Return verbatim every line from the first line of the data below to the line that contains "is (980, 547).", inclusive, and no further.

[Entries taken from a collection]

[Start of section]

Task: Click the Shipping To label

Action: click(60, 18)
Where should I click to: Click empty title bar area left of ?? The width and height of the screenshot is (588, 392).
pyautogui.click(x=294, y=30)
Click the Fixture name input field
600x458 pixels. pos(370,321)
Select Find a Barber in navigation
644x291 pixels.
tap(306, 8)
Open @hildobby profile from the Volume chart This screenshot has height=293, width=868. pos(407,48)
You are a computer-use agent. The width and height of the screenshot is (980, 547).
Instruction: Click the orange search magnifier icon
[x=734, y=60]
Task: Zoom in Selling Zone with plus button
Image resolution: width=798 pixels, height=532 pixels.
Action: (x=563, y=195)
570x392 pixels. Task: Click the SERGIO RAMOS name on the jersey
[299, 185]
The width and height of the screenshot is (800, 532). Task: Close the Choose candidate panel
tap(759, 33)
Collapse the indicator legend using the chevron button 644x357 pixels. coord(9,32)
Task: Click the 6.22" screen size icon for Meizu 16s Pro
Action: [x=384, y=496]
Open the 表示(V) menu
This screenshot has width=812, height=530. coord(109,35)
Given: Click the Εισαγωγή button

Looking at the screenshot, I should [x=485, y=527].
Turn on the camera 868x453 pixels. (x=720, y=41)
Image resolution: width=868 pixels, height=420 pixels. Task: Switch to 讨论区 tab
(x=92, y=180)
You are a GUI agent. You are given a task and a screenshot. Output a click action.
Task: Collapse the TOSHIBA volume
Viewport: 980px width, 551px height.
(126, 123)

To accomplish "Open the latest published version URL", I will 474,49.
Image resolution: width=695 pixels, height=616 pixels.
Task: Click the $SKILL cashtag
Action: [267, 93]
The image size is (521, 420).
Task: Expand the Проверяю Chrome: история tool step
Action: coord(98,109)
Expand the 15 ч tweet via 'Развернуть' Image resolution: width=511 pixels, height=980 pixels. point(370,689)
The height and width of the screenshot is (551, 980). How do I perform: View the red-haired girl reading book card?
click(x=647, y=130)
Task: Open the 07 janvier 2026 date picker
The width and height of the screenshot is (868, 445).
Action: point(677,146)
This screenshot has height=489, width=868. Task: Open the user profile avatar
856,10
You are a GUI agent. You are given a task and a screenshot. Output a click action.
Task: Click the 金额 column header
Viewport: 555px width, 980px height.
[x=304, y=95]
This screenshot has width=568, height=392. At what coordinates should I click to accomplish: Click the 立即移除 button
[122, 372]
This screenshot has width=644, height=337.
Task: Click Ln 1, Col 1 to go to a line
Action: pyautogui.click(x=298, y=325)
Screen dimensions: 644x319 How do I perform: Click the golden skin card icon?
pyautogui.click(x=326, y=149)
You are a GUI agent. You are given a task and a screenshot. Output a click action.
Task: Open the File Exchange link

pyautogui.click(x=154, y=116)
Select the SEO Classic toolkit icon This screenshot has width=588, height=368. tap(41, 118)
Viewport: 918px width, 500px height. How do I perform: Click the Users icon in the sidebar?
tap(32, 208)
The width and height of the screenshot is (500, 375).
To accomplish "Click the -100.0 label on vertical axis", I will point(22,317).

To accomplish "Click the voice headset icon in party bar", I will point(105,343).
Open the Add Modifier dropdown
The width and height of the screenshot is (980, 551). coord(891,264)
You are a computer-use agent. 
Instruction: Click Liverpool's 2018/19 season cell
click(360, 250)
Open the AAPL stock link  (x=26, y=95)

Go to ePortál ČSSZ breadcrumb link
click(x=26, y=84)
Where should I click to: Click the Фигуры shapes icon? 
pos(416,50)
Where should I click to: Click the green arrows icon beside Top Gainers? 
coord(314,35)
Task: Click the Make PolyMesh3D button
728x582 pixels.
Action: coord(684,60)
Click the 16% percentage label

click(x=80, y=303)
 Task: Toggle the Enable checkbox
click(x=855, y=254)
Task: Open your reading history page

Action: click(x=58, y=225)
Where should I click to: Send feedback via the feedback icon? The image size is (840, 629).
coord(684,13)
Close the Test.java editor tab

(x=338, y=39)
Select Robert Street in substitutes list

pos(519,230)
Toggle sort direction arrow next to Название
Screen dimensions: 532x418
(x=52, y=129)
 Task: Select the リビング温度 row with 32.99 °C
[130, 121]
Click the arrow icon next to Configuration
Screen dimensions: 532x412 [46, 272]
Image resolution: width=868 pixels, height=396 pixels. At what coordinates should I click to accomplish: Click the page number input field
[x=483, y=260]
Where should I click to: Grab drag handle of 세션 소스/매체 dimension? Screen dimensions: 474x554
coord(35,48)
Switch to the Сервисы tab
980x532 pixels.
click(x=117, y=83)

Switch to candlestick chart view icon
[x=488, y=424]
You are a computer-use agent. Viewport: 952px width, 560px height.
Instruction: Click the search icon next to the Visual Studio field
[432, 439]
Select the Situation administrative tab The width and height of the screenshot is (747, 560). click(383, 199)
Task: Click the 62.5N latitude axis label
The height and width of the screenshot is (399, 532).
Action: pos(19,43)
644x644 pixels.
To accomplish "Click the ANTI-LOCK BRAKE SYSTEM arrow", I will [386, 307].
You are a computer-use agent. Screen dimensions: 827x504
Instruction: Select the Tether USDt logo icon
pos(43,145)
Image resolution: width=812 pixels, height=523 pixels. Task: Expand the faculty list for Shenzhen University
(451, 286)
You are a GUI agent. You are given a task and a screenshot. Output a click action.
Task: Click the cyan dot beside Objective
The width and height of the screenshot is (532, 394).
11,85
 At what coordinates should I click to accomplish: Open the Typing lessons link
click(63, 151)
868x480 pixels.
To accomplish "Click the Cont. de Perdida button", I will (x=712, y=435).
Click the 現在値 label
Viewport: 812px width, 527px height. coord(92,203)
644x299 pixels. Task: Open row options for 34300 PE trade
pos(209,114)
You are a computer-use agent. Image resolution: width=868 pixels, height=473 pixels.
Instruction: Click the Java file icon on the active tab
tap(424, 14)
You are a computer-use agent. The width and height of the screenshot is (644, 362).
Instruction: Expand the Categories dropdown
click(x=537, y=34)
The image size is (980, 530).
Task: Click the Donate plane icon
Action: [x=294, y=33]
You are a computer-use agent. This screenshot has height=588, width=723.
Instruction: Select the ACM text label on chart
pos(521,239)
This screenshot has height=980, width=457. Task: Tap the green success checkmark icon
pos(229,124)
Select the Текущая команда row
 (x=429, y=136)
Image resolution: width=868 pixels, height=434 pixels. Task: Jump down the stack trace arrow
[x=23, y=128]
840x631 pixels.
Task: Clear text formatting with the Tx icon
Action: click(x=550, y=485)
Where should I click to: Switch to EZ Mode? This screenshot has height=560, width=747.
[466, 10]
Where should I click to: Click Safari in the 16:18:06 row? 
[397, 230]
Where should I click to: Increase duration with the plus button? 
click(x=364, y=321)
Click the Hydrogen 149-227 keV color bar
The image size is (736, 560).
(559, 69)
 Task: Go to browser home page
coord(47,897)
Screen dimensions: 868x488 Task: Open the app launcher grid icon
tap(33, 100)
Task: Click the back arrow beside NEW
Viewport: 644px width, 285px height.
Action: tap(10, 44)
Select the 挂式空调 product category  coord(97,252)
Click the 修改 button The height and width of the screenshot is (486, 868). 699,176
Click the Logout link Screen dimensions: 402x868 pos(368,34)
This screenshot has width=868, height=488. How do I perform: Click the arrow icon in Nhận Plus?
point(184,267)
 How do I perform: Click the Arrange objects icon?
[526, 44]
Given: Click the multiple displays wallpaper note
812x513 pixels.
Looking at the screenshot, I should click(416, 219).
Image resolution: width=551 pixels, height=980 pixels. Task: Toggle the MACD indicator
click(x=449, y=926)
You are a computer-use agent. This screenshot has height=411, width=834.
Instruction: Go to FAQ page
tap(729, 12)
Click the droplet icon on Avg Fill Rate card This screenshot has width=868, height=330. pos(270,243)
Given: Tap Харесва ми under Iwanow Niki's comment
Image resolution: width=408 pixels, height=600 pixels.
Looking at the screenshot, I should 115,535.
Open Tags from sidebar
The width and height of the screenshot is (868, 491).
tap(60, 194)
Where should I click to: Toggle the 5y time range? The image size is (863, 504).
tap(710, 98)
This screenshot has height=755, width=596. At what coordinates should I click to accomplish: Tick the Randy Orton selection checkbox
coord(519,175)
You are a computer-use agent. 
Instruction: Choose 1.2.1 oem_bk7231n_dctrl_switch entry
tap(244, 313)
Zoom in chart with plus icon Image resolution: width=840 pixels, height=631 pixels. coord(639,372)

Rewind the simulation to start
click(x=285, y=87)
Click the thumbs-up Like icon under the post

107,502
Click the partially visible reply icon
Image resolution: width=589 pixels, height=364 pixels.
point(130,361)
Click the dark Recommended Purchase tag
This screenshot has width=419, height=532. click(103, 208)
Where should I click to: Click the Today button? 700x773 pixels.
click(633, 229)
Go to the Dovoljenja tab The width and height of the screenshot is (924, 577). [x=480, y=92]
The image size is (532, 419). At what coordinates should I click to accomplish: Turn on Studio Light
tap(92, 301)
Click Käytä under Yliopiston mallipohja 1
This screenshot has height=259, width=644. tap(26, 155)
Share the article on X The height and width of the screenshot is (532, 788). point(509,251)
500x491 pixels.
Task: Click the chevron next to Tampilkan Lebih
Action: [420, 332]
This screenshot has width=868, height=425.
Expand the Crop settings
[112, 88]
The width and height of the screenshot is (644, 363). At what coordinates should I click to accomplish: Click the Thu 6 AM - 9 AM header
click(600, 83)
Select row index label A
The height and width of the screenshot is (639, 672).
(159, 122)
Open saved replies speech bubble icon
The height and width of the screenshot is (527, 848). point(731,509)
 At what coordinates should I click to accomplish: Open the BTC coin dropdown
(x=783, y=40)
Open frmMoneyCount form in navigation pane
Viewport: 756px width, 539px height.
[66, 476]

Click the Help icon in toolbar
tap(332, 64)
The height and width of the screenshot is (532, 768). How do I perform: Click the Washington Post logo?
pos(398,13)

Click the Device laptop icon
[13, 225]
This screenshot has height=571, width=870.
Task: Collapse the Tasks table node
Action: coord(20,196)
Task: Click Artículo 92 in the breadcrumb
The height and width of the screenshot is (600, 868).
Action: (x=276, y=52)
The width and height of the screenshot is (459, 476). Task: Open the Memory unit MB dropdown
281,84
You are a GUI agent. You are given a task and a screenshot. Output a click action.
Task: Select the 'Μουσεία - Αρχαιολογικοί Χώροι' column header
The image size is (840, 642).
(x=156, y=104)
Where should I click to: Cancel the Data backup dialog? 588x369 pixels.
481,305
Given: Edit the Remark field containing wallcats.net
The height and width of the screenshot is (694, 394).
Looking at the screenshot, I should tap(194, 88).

[End of section]

OUTPUT FOR THIS EXERCISE:
Task: Click the Shipping To label

Action: click(60, 18)
Where should I click to: Click empty title bar area left of ?? The width and height of the screenshot is (588, 392).
pyautogui.click(x=294, y=30)
Click the Fixture name input field
600x458 pixels. pos(370,321)
Select Find a Barber in navigation
644x291 pixels.
tap(306, 8)
Open @hildobby profile from the Volume chart This screenshot has height=293, width=868. pos(407,48)
You are a computer-use agent. The width and height of the screenshot is (980, 547).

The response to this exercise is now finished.